La fine di un cinico gioco. Le autorità turche sfrattano le persone da Pazarkule

Are You Syrious?, 28 marzo 2020

Photo: Twitter/@AntonisRepanas

Il “campo giungla” di Pazarkule ormai è storia. Ieri sera (27 marzo n.d.T), tutte le persone rimaste sono state trasferite ad Istanbul o nei campi vicini per una quarantena di due settimane. Secondo quanto ci è stato riferito, alla fine erano rimaste tra le 1.500 e le 5.800 persone.

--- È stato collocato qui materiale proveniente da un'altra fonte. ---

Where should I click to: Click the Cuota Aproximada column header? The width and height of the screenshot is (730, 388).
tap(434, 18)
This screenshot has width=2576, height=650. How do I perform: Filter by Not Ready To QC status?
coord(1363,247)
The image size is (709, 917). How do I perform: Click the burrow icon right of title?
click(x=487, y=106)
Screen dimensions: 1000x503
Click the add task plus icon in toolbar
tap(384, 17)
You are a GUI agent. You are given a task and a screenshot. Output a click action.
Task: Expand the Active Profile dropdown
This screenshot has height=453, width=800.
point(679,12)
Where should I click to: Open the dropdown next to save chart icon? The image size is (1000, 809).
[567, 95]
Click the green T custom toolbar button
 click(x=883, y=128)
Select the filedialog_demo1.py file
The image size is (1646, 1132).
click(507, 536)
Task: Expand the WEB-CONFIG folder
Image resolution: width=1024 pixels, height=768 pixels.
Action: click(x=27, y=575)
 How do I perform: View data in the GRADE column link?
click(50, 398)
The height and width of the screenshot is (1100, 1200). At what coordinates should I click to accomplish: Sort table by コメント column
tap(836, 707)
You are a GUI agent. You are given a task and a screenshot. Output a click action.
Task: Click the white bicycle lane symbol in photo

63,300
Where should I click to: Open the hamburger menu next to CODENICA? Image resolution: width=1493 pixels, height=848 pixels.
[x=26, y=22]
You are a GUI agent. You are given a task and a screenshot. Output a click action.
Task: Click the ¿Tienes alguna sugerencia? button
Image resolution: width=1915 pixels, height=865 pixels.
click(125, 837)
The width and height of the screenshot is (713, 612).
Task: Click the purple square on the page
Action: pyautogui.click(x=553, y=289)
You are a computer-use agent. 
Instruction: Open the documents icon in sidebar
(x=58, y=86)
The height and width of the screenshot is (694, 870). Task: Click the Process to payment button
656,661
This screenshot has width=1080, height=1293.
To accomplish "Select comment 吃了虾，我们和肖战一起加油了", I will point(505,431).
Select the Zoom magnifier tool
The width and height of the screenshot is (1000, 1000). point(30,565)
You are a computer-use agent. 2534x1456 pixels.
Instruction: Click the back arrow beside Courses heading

Diverse fonti, tra cui alcuni contatti diretti di Are You Syrious, hanno descritto il procedimento come disumano, dopo aver sofferto la fame negli ultimi giorni in assenza di NGO o volontari. Durante lo sfratto, la polizia ha bruciato le tende.

Scrive una fonte di AYS:

“Se entriamo nelle stanze ci tolgono i telefoni e tutto il resto.”

Le persone non riescono a capire cosa gli sta accadendo e perché sono state imprigionate dopo essere state bistrattate per un cinico gioco politico. “Gli abbiamo detto che non avremmo fatto nulla. Siamo venuti al confine per vostra volontà. Perché ci fate questo?”, è uno dei messaggi inviati a AYS.

La gente si sente rispondere dai funzionari che nemmeno loro sanno cosa fare adesso. Secondo quanto riferito, il Ministro degli Interni turco ha dichiarato che saranno liberi di tornare al confine dopo che sarà finito il rischio di infezione.

Der Spiegel riferisce che secondo la BND, l’agenzia di intelligence della Repubblica Federale Tedesca, gli scontri tra le persone e le guardie di frontiera al confine tra Turchia e Grecia sono stati organizzati dalle autorità turche.

Secondo quanto riferito, le autorità hanno costretto le persone a salire sugli autobus per recarsi al confine. Si dice anche che mischiati alla folla ci fossero poliziotti delle forze speciali turche.

Mentre i rappresentanti turchi respingono tali accuse, la AYS ha ricevuto dei filmati che indicano un coinvolgimento diretto da parte dei turchi che incoraggiavano le persone alla violenza in un momento in cui non era permesso a nessuno di entrare nel campo.